» **EXERCISE TASKS**
1 – Please substitute "tap coordinates" for "click coordinates" in the records from their first line up to and including the line with "Terms & Conditions (78, 2190)", and give those lines back with nothing else changed.
2 – Pick up the forum thread about the leaking RV water pump and carry it on from its last line.

» **READING TEXT**
=-=-=
# Help - Water Pump Leaking



## ALASKA PFLOCK (Jun 24, 2007)

We are at an RV park in Columbus, MT and I noticed the carpet next to the bed was damp and not sure what was causing it. After some investigation, it turns out that the water pump is leaking from the threads on the output side of the water pump, which is located on the other side of the wall from the front bedroom. We are are using the city water connection, so I disconnected the hose from the trailer and tightened up the connection, reconnected the supply hose and it still leaks. I figured that the nylon threads on the connector may not be matching up with those on the water pump so I then wrapped the threads with teflon tape using 5 wraps in a clockwise position and reconnected the line and it is still leaking. I bought a new T- connection in Billings and swapped it out with the old one, and it still leaks. We are living in the Outback till we close on our house at the end of October. I am not sure what the next fix is other than maybe spraying it with some of that Flexseal stuff, but that might be to permanent.


----------



## Oregon_Camper (Sep 13, 2004)
=-=-=
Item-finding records
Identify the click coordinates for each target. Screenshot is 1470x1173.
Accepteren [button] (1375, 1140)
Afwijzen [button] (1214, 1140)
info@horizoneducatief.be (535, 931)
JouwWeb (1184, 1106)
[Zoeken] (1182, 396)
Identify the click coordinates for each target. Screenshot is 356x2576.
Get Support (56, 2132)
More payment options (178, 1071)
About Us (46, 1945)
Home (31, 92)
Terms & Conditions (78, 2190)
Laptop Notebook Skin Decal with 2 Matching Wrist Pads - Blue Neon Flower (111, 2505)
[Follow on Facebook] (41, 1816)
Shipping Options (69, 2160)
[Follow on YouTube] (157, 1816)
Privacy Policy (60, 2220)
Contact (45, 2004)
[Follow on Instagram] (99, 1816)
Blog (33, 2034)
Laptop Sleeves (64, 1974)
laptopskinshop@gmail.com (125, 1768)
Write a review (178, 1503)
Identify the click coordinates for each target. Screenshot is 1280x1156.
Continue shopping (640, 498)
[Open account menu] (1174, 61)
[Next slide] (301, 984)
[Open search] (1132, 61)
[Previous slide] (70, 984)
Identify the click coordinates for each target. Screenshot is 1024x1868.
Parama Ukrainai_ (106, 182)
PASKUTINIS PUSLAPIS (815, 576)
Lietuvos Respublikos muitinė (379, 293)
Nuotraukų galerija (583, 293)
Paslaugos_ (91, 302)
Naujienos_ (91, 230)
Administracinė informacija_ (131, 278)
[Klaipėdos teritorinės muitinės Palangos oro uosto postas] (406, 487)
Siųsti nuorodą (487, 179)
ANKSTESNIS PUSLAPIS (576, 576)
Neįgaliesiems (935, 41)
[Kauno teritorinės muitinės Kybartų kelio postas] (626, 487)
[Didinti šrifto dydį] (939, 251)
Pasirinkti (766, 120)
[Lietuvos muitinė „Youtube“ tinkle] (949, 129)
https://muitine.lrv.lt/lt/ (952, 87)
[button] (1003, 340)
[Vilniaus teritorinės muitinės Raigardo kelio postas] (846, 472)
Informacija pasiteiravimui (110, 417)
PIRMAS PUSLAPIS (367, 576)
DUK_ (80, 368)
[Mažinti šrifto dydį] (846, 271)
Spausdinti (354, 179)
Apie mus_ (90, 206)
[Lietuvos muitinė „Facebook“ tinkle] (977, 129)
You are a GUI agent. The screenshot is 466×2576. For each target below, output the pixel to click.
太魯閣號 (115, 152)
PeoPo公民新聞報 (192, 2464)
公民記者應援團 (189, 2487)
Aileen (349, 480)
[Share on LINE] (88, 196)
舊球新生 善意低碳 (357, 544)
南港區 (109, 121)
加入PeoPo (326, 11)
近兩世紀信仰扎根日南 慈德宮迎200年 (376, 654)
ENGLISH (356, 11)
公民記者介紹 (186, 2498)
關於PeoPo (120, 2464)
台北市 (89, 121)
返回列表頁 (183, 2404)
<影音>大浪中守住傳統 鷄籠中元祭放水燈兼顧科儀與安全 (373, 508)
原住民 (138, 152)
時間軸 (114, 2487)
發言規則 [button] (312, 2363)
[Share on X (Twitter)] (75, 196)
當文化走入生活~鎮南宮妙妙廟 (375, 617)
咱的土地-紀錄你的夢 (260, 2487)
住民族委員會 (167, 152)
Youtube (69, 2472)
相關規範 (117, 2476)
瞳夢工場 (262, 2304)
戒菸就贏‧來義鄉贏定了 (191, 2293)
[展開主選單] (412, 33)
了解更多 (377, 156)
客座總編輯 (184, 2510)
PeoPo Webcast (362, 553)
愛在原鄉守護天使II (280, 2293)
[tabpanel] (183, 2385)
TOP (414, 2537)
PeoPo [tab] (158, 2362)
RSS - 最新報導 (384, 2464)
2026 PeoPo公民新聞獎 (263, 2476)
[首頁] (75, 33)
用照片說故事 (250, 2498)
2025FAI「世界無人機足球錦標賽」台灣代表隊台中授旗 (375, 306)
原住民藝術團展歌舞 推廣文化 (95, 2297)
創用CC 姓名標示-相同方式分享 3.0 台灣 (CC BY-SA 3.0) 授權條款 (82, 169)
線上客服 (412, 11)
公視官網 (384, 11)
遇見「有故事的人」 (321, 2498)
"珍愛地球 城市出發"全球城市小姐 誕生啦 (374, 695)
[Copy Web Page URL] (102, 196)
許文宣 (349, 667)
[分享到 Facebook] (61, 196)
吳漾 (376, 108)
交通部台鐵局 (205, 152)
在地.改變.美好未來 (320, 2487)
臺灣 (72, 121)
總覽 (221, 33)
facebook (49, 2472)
=-=-=
» **ANSWERS BELOW**
1 –
Identify the tap coordinates for each target. Screenshot is 1470x1173.
Accepteren [button] (1375, 1140)
Afwijzen [button] (1214, 1140)
info@horizoneducatief.be (535, 931)
JouwWeb (1184, 1106)
[Zoeken] (1182, 396)
Identify the tap coordinates for each target. Screenshot is 356x2576.
Get Support (56, 2132)
More payment options (178, 1071)
About Us (46, 1945)
Home (31, 92)
Terms & Conditions (78, 2190)

2 –
dont use nylon tape, that will only help water leak.

Check threads for damage.

You might be able to replace just the motor with the threads, but maybe not. Here is a link to a YouTube video I did for a replace water pump we did.


----------



## ALASKA PFLOCK (Jun 24, 2007)

Oregon_Camper,

Thank you for the reply and the video. I have currently just bypassed the pump, since we are on a city water connection. I decided to connect the input line to the trailer main line using an elbow connector and it works great. I really liked the demonstration of the pump in the video and I plan on doing that to my existing pump in the spring in order to troubleshoot the leak at the threads on the output side.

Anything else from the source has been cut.